**Page extract**

□ □ □ □ □

Question

find a normal vector at each point(x,y,z) for the cone z^2=x^2+Y^2 for 0<=z<=1

Answer 1

normal vector = \(\langle f_x, f_y, -1 \rangle\)

Answer 2

find the partials and plugin

Answer 3

so my answer would be <2x,2y,-1>?

Answer 4

\(z^2 = x^2 + y^2 \implies f_x = \dfrac{x}{z}, f_y = \dfrac{y}{z}\)

then the normal vector wud be : \(\left< \dfrac{x}{z}, \dfrac{y}{z}, -1\right>\)

Answer 5

i derrived and im supposed to integrate right? or how did you get x/z

Answer 6

\(z^2 = x^2 + y^2\)

\(f_x = \dfrac{\partial z}{\partial x} = ?\)

\(f_y = \dfrac{\partial z}{\partial y} = ?\)

□ □ □ □ □

**Information provided**
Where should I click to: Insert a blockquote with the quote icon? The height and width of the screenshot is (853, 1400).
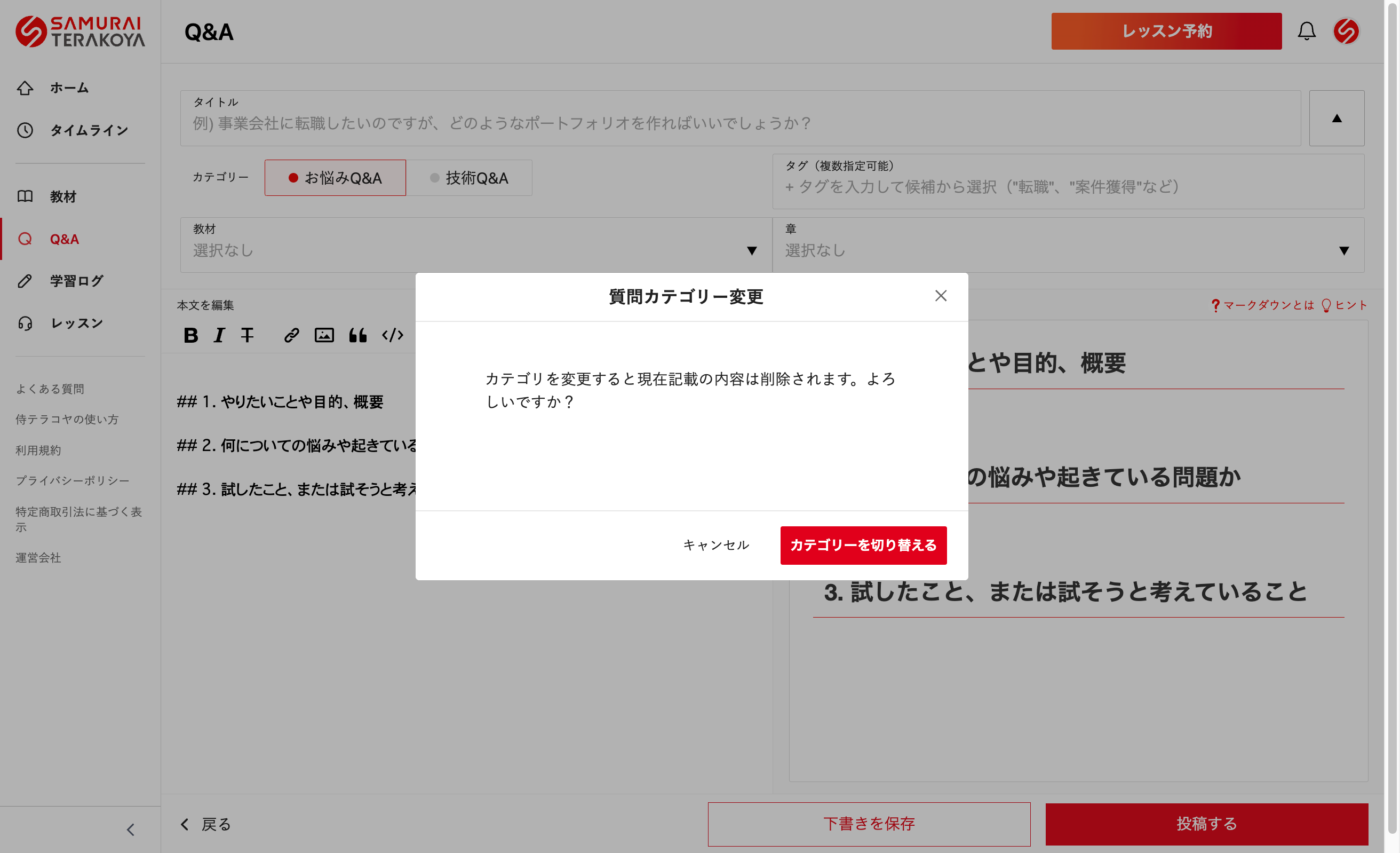[357, 335]
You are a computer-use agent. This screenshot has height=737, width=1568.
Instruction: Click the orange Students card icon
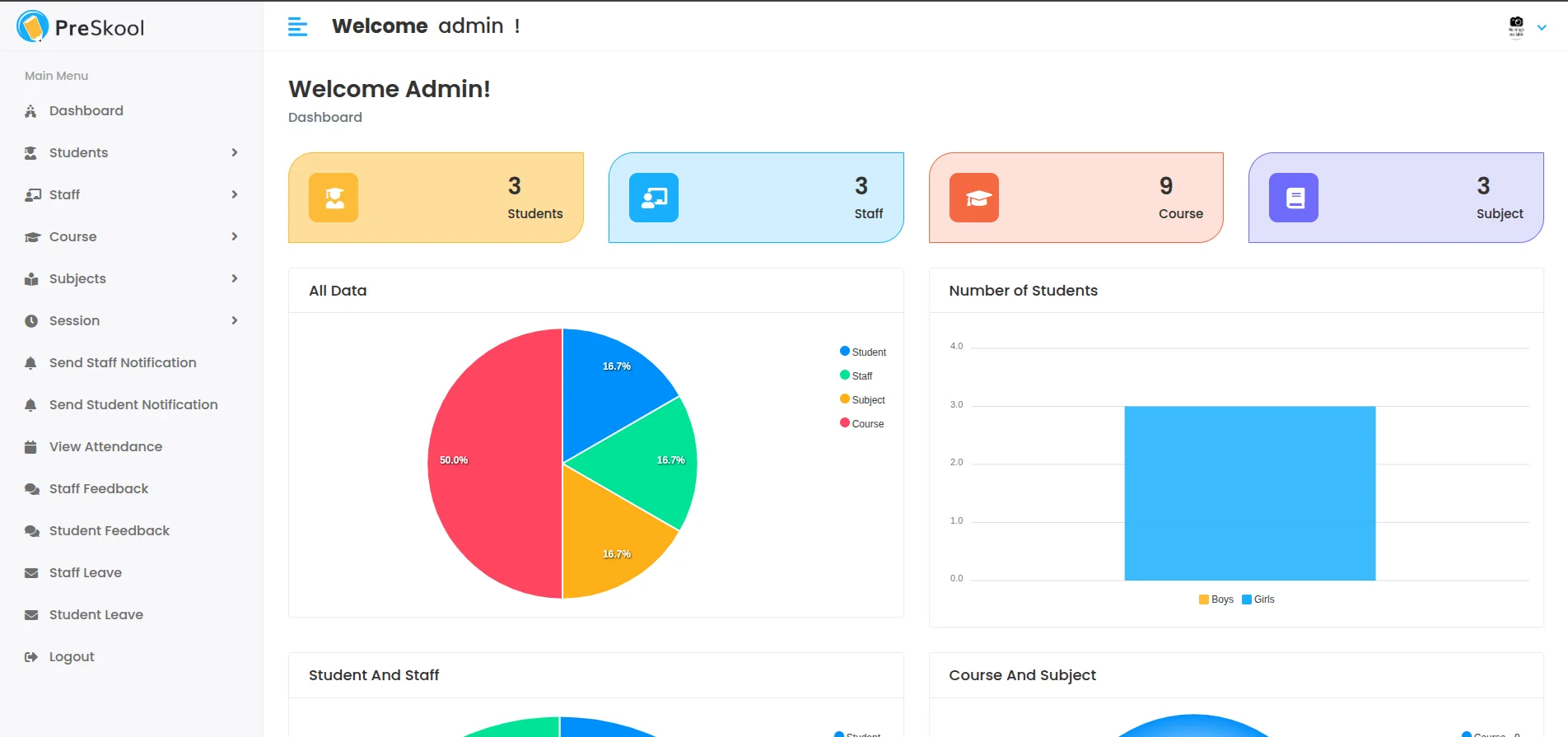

□ □ □ □ □

**What you have to do**
Write the next part of the thread about finding a normal vector to the cone, picking up right after its last line. The material above comes from a separate source.

**Task response**
Answer 7

what does that mean sorry

Answer 8

i have been up all night

Answer 9

you familiar with taking partial derivatives, right ?

Answer 10

yes very im just going blank right now

Answer 11

fx means derrivae f in terms of x

Answer 12

yep !

Answer 13

\(z^2 = x^2 + y^2\)

partially differentiate both sides in terms of "x"

Answer 14

what do u get ?

Answer 15

\(z^2 = x^2 + y^2\)

partially differentiate both sides in terms of "x" :

\(2z \dfrac{\partial z}{\partial x} = 2x + 0\)

Answer 16

right ?

Answer 17

why do you have 2z i get the 2x

Answer 18

is it the (df/dx)(dx/dz) thing?

Answer 19

no lol, we're just differentiating implicitly

Answer 20

lets try it directly otherwise

Answer 21

\(z^2 = x^2 + y^2\)


\(z = \sqrt{x^2 + y^2}\)

Answer 22

Now find your partials \(f_x\) and \(f_y\)

Answer 23

wtf i have no idea whats going on

Answer 24

your function is :

\(z = f(x,y) = \sqrt{x^2+y^2}\)

\(f_x = ?\)
\(f_y = ?\)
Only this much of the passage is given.